When the show sent some of its characters to New York at the start of the fourth season, though, some critics braced themselves for a possible Glee resurgence. Seitz wrote about it for Vulture, nicely summing up the show's power of retention:

Yet here I am, still watching [Glee]. Why? Because Ryan Murphy’s shows — made in collaboration with writer-producers Brad Falchuk (Glee, AHS) and Ian Brennan (Glee)—represent TV’s virtues and faults in their most heightened form. Scripted TV can be as tonally elastic as literary fiction, cinema, and pop music; it can be “realistic,” exaggerated, even figurative or fantastic, within the space of one episode. Yet few shows indulge that freedom, going anywhere their imagination takes them, and accepting the fact that the results will be hit-and-miss.

It seemed Glee's tackling of the twentysomething experience in New York City (hardly uncharted territory) could be almost as intoxicating as those first gusts of high school angst (also hardly uncharted) were back in Season 1:

But I’m willing to live with Glee’s irritants because, at their most raw and calculatedly naïve, the New York scenes remind me of what it was like to be on the cusp of twenty: sensitive and horny and ambitious; wanting to hold on to the person that you were, even as you strive to become the person you think you’re meant to be.

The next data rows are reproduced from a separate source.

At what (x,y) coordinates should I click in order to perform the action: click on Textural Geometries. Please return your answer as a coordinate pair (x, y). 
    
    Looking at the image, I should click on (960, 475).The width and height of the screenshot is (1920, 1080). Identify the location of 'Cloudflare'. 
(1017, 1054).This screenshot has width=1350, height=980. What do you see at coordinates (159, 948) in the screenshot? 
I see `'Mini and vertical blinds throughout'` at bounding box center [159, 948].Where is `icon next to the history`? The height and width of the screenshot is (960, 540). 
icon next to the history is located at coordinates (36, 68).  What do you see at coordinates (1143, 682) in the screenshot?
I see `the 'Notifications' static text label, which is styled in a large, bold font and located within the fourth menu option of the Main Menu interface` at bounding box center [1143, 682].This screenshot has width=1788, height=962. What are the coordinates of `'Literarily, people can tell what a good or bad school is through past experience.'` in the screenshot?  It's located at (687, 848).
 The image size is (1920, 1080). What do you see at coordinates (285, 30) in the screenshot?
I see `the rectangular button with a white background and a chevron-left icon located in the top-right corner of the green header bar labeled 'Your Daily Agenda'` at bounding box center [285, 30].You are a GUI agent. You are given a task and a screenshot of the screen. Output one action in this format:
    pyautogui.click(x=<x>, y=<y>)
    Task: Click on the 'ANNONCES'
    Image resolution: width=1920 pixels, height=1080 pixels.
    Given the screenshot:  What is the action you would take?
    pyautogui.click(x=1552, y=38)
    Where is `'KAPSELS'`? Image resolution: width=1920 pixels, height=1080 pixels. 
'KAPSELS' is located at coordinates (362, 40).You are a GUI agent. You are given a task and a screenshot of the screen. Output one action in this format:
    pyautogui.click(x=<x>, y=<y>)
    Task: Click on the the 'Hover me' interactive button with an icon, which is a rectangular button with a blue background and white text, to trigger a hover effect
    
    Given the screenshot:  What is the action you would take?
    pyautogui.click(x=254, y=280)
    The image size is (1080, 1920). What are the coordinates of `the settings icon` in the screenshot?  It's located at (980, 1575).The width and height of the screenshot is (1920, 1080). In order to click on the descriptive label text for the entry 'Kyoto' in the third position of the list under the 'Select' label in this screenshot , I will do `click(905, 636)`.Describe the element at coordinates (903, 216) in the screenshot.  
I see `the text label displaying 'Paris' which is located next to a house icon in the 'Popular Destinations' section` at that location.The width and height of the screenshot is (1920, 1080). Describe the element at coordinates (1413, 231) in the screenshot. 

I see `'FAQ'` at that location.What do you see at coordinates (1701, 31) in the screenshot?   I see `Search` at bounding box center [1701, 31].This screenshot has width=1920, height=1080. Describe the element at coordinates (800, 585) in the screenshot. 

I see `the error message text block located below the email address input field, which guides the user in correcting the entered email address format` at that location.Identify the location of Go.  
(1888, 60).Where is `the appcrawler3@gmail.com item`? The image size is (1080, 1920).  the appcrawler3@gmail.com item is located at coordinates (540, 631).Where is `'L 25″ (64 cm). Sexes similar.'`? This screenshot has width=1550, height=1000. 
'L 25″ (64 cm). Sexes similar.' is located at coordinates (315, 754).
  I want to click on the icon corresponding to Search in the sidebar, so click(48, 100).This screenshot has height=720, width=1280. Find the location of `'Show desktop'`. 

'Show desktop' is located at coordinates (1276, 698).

The downfall was, of course, that Glee tried to juggle a rehash of that high school angst while simultaneously taking on that New York frontier. In other words: Glee's highs and lows have never once distanced themselves from their place by the show's side, and complaints and rage-quits raged on.

Despite my personal best efforts to remain above the fray (hint: That's a lie and I very much live in the midst of the fray) my Glee viewing habits have very much reflected what seems to be the critical norm: Love, then hate, then meh, then love, then hate — then some loud announcements that I'm quitting, then some "accidental" catching-up that you only reluctantly admit to, and here we are. And Glee, in many ways, has transformed enormously over the years: Kurt Hummel, for one, went through a magical Matthew Lewis-like puberty, and Rachel Berry is hardly the underdog these days. Fifth season Glee is a far cry from first season Glee.

But at some weird amoebic level, Glee is still what it's always been: Loud, try-hard, endlessly messy, offensive, and simultaneously acerbic and sappy. Glee is just...Glee. And it's never really learned how to be anything but.